**WHAT THIS TASK INVOLVES**
Below this line are records; write out exactly the lines from the one containing "Viewport: 435px width, 394px" through the one containing "Task: Turn off the Read receipts toggle", with the pictures left out.

**SOURCE MATERIAL**
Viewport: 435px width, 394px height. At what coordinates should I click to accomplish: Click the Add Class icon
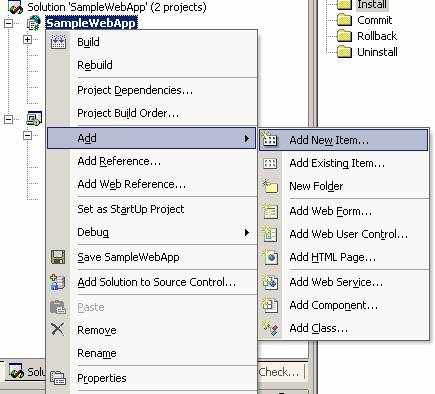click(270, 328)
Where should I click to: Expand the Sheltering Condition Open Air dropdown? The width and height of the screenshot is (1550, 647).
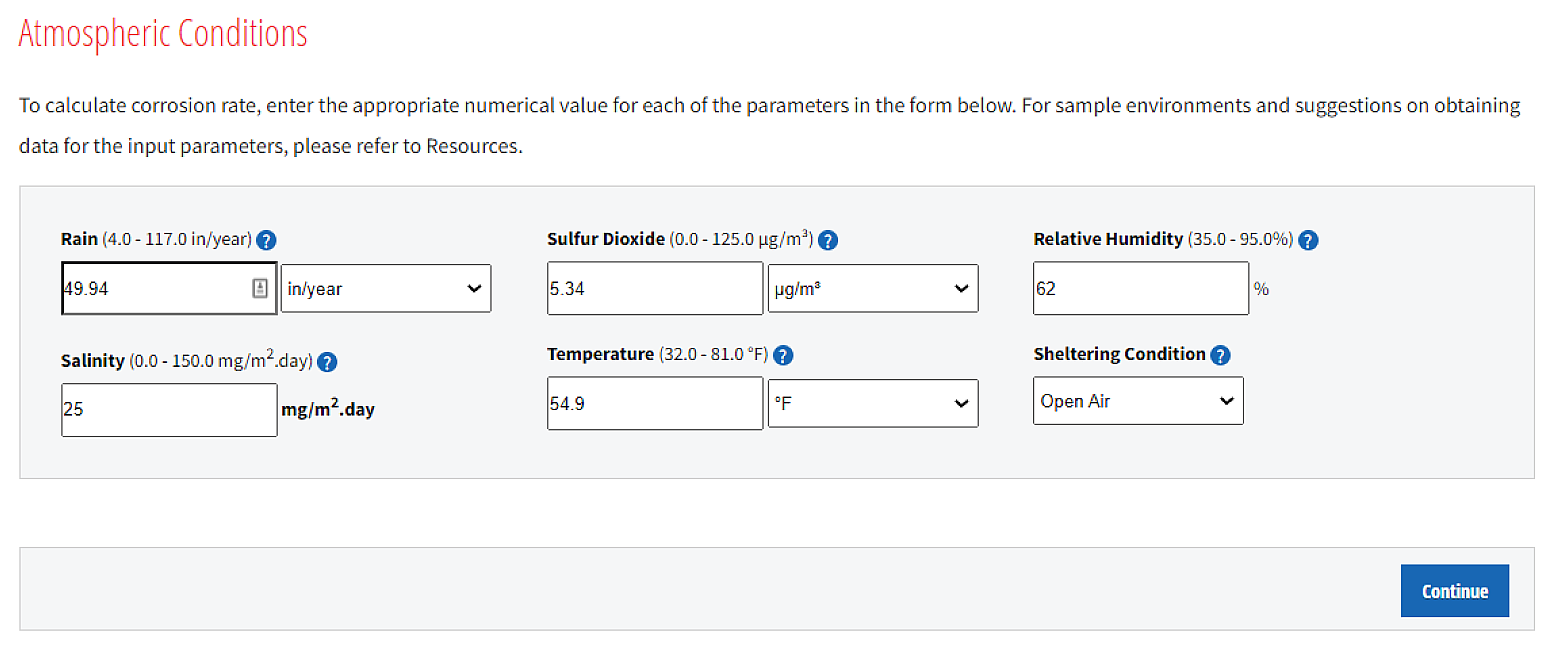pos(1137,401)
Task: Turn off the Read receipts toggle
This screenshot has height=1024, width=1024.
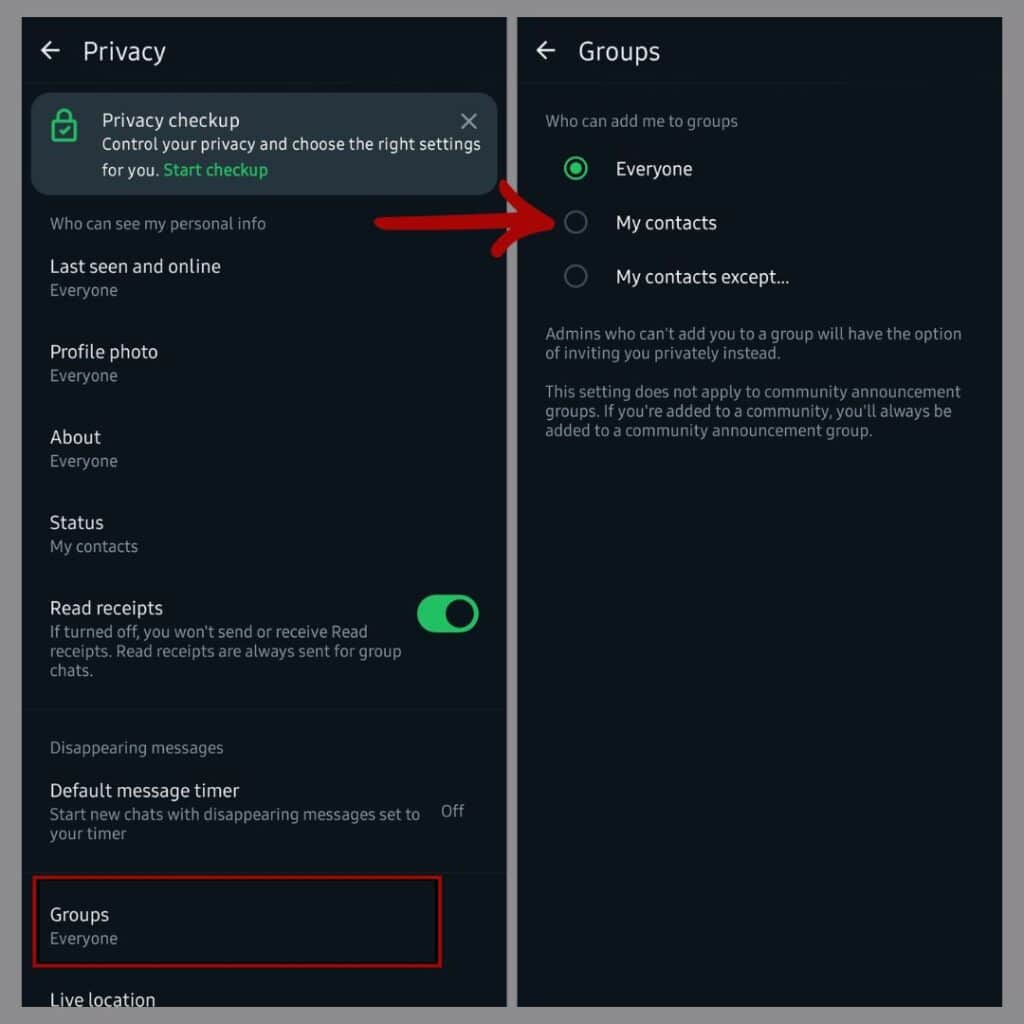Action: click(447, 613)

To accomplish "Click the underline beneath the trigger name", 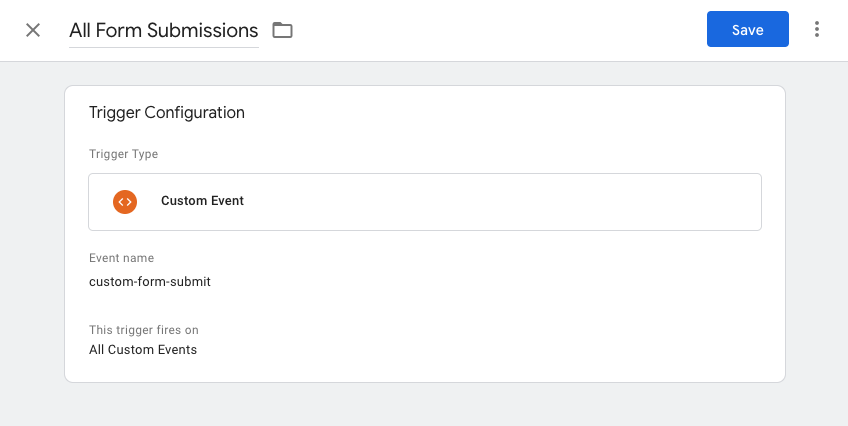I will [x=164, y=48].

--

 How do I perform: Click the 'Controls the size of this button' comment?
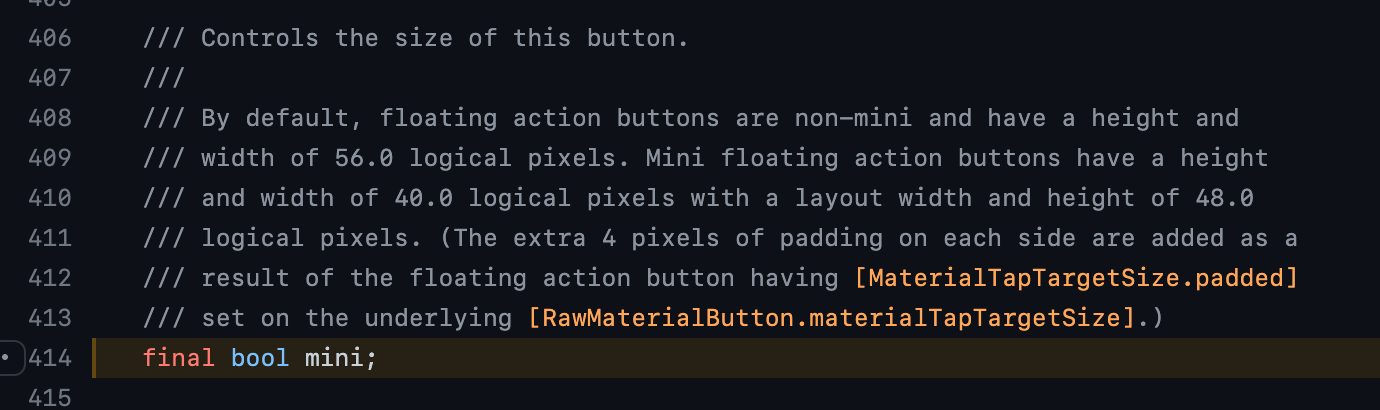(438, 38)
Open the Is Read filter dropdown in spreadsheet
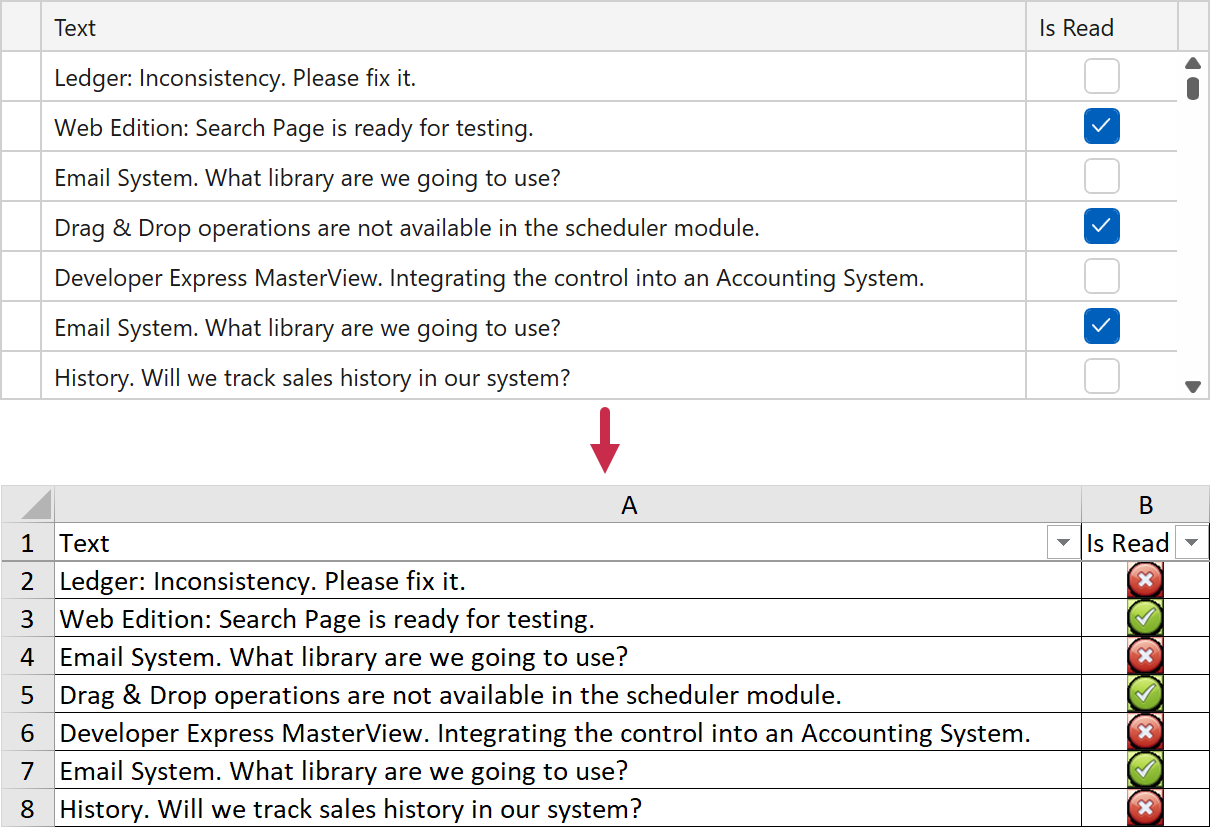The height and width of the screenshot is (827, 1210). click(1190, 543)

==

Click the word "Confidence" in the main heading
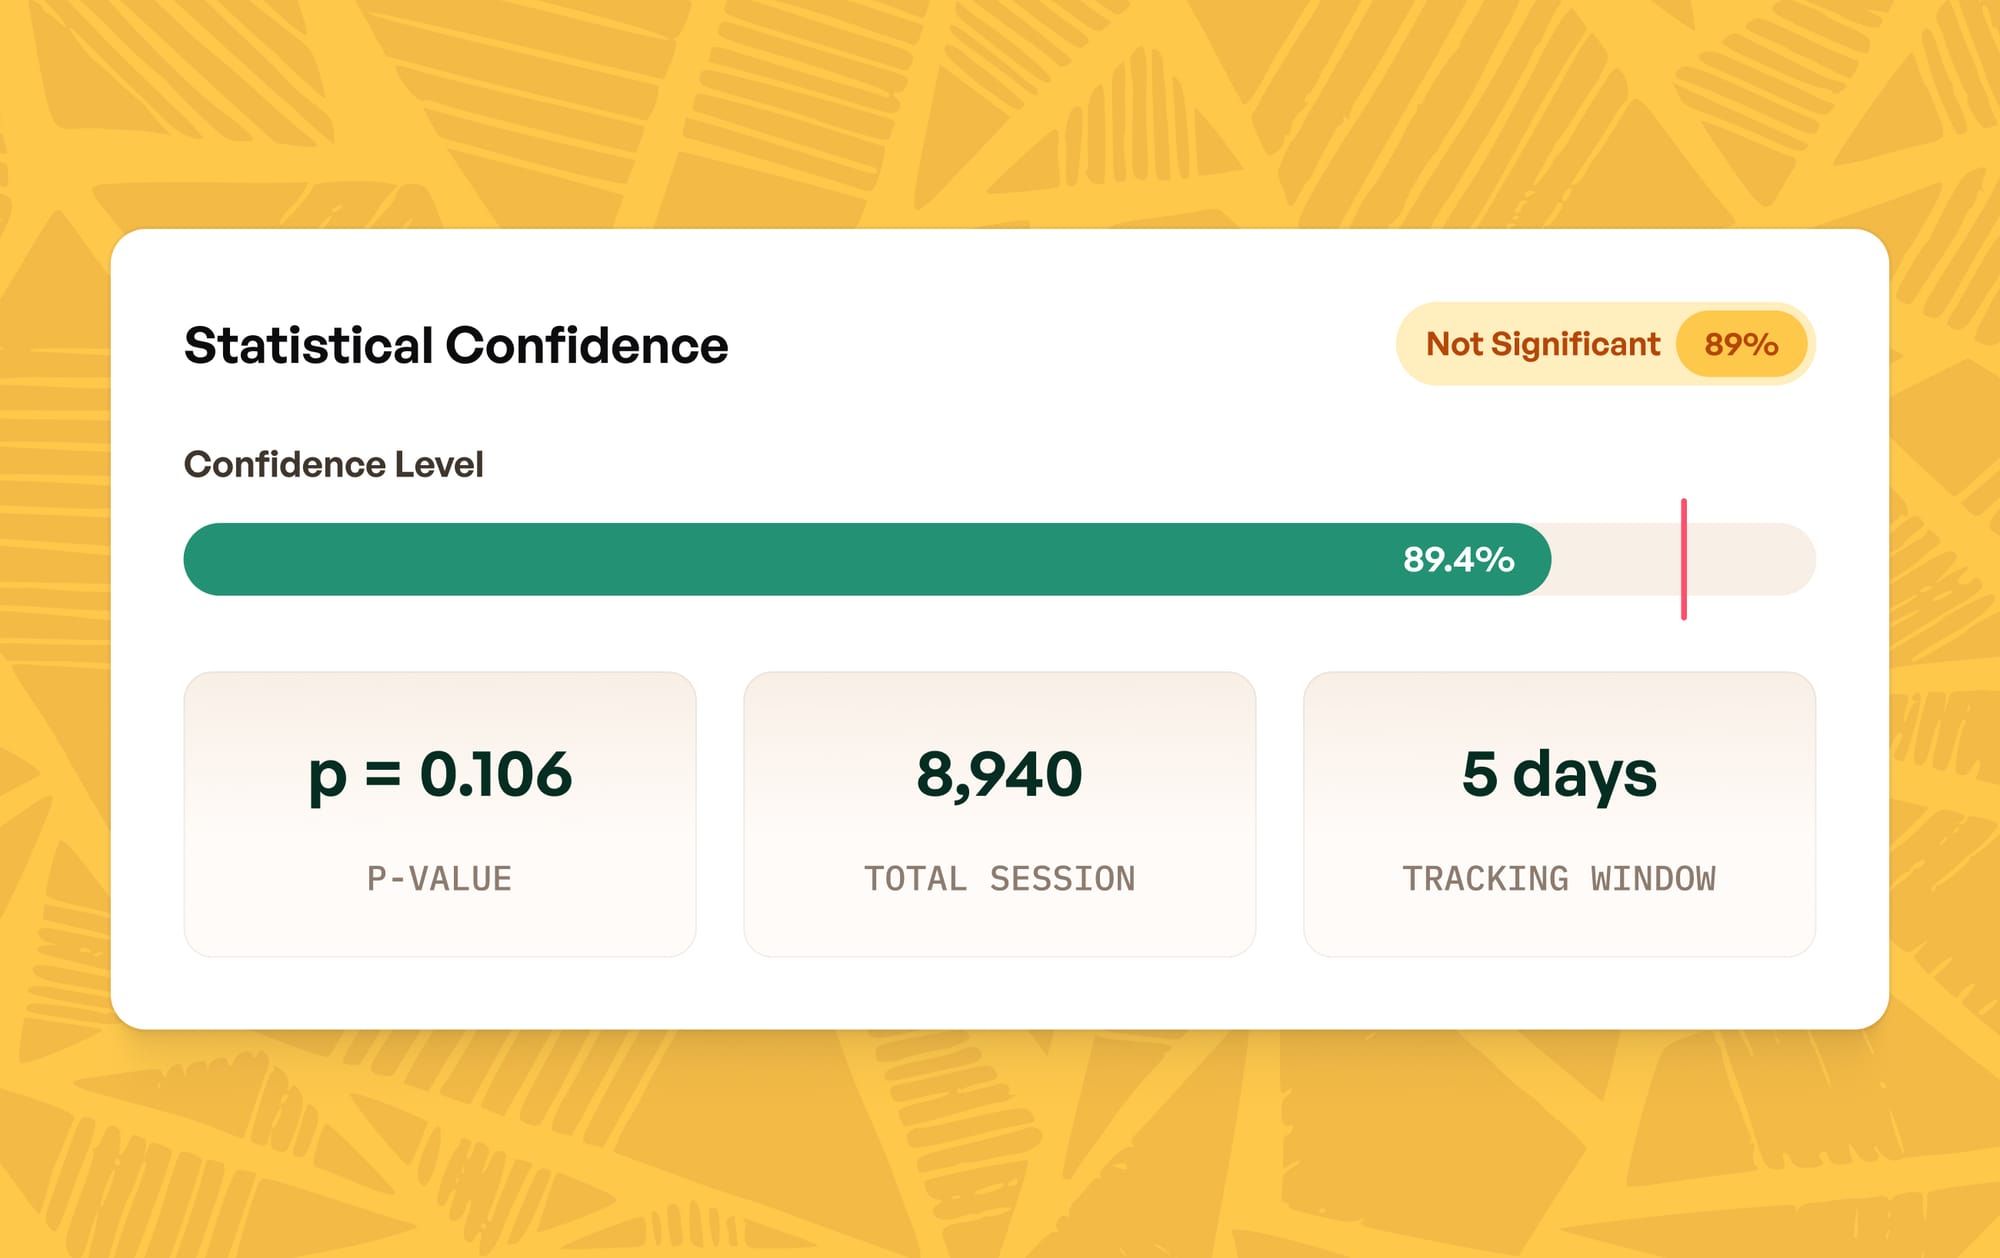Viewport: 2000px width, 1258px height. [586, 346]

**RESULT OF THIS EXERCISE**
Viewport: 435px width, 394px height. At what coordinates should I click to accomplish: Click the Add Class icon
click(270, 328)
Where should I click to: Expand the Sheltering Condition Open Air dropdown? The width and height of the screenshot is (1550, 647).
pos(1137,401)
Task: Turn off the Read receipts toggle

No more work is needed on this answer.